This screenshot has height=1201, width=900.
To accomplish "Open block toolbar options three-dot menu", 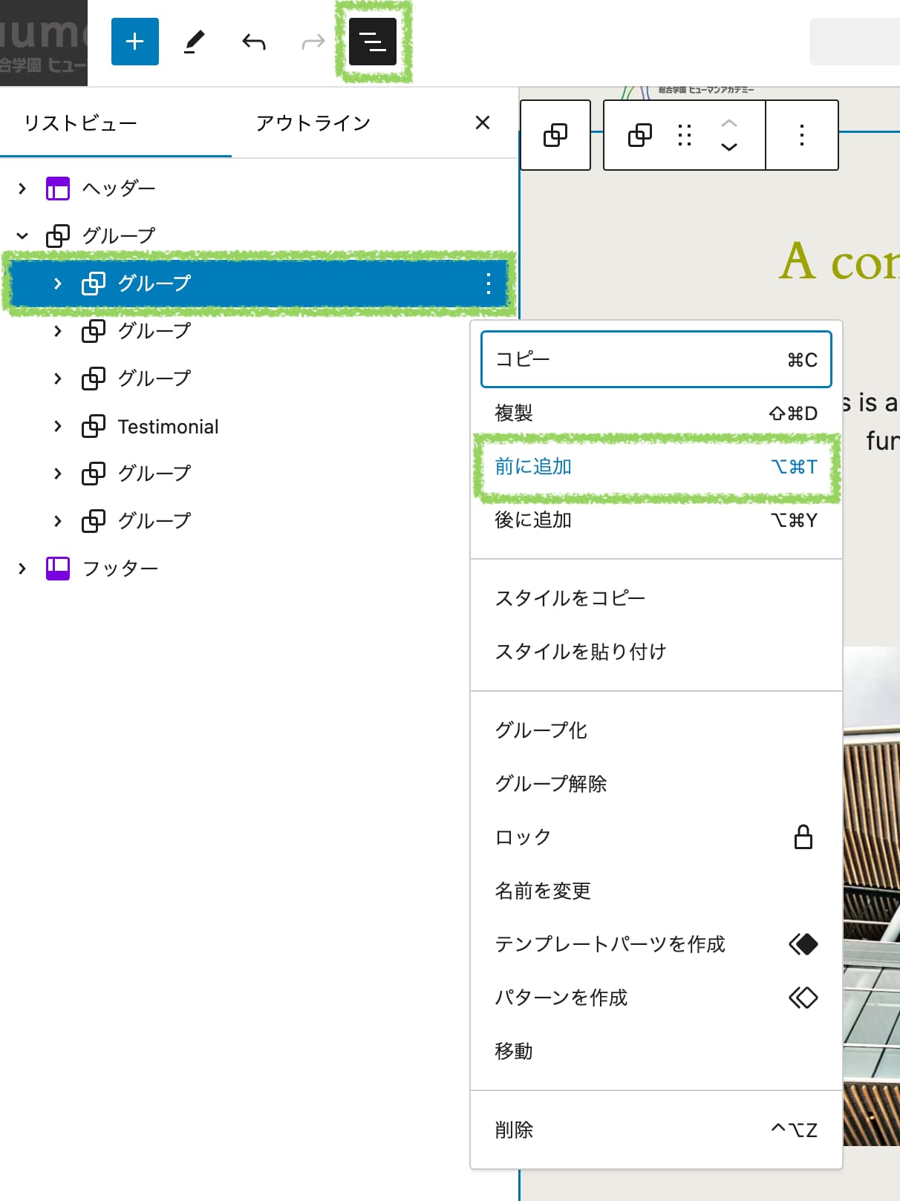I will click(801, 135).
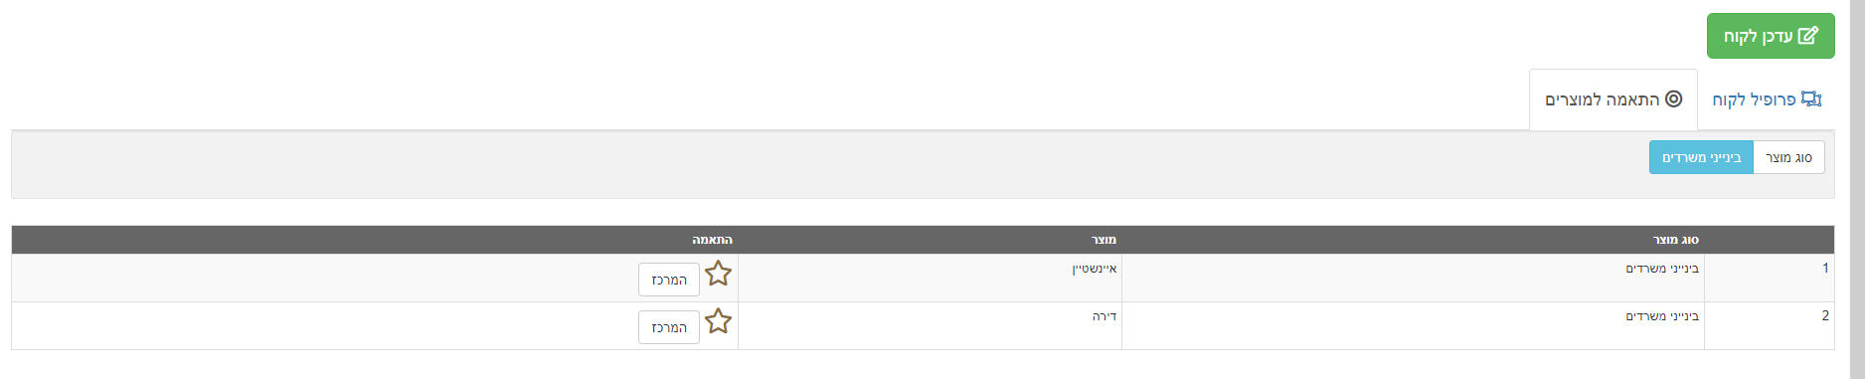Click the המרכז button in the איינשטיין row
Image resolution: width=1865 pixels, height=379 pixels.
click(669, 280)
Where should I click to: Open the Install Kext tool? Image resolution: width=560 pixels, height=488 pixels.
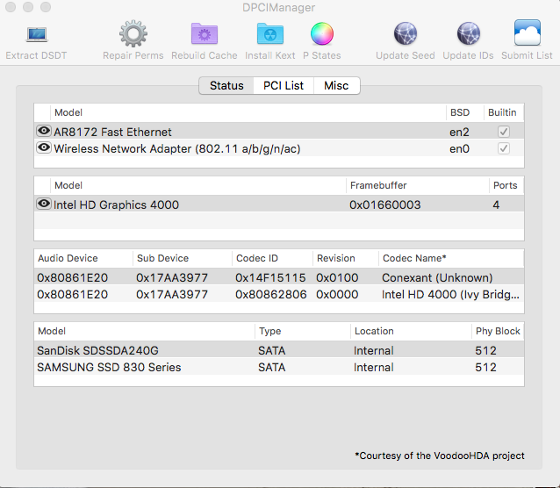point(269,35)

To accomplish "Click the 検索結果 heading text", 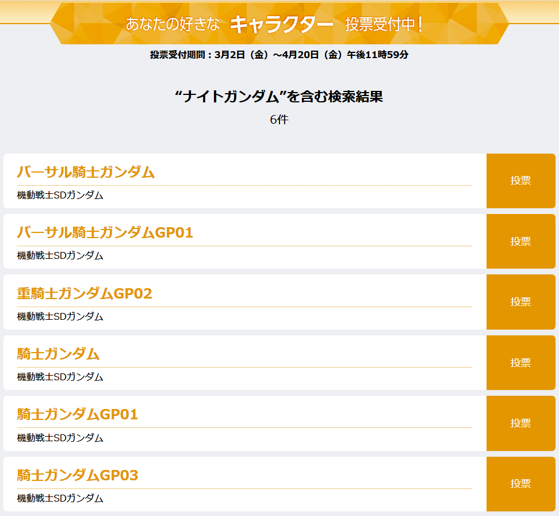I will (279, 97).
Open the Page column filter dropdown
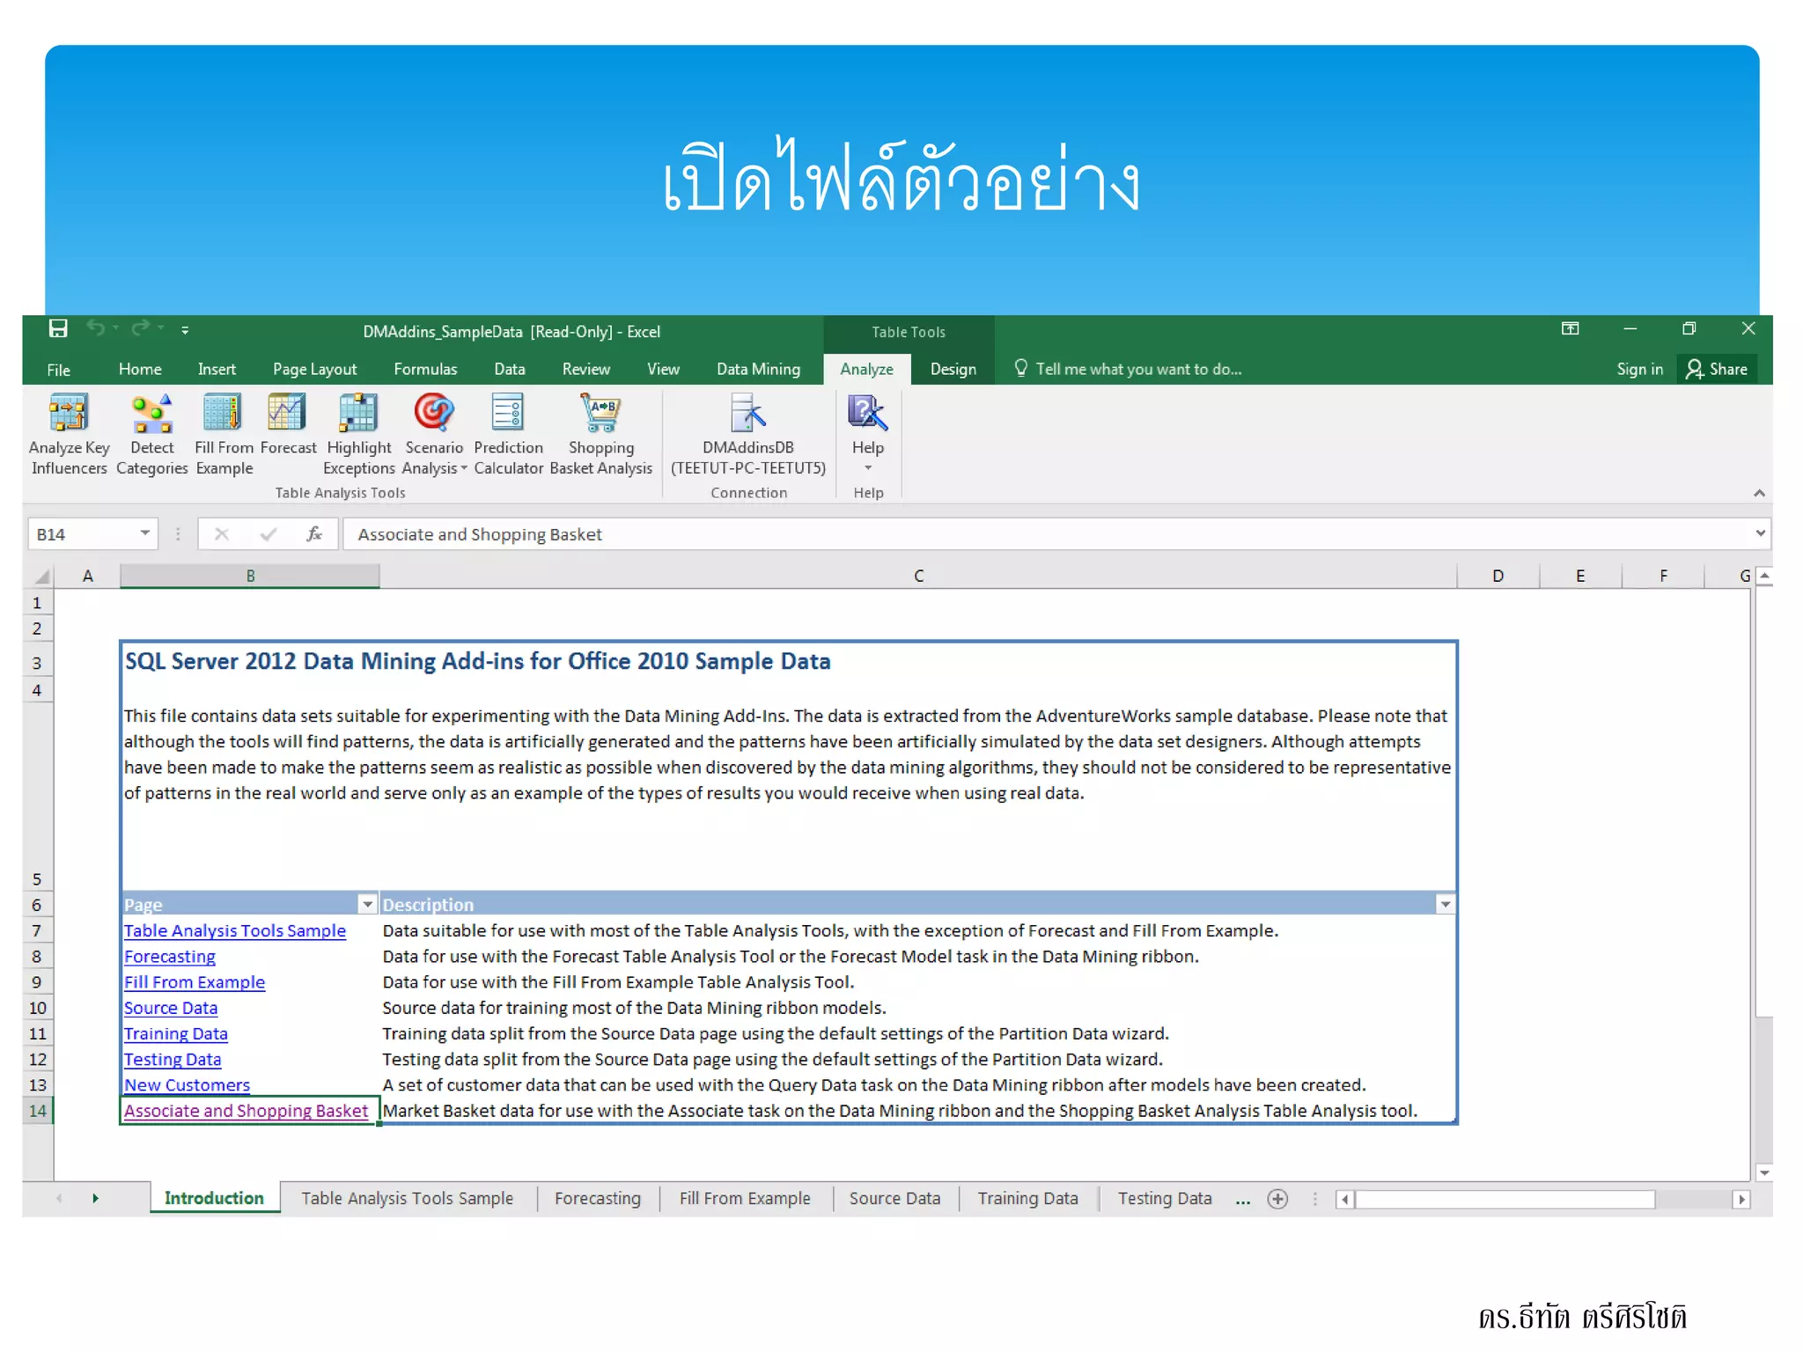The height and width of the screenshot is (1352, 1803). coord(367,904)
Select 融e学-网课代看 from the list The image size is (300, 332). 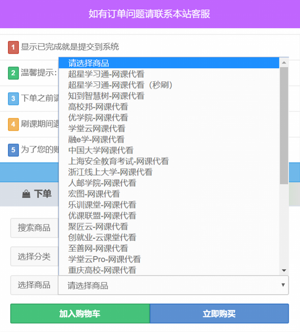[96, 140]
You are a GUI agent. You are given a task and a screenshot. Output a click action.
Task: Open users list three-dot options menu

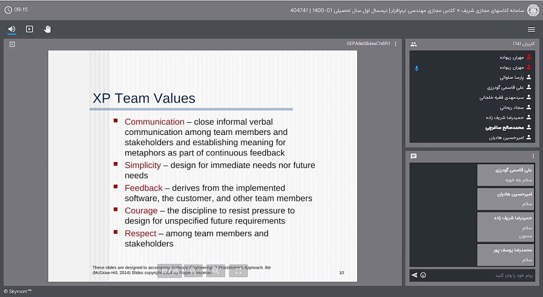pyautogui.click(x=534, y=44)
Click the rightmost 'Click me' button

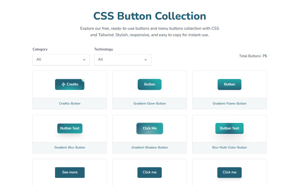pyautogui.click(x=229, y=172)
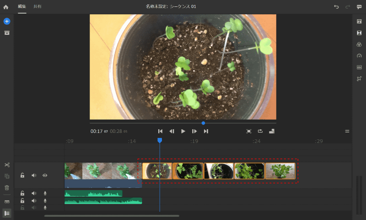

####

#### THE PROBLEM:
Lay out the part of the rows that opens with the line containing "You are a GUI" and runs through the end of the rows as a JSON list of strings, one string per line, with blank lines left out. Include both ends, and leave the pictures out of your answer.

#### OUTPUT OF THE TASK:
[
  "You are a GUI agent. You are given a task and a screenshot. Output a click action.",
  "Task: Open users list three-dot options menu",
  "pyautogui.click(x=534, y=44)",
  "Click the rightmost 'Click me' button",
  "pyautogui.click(x=229, y=172)"
]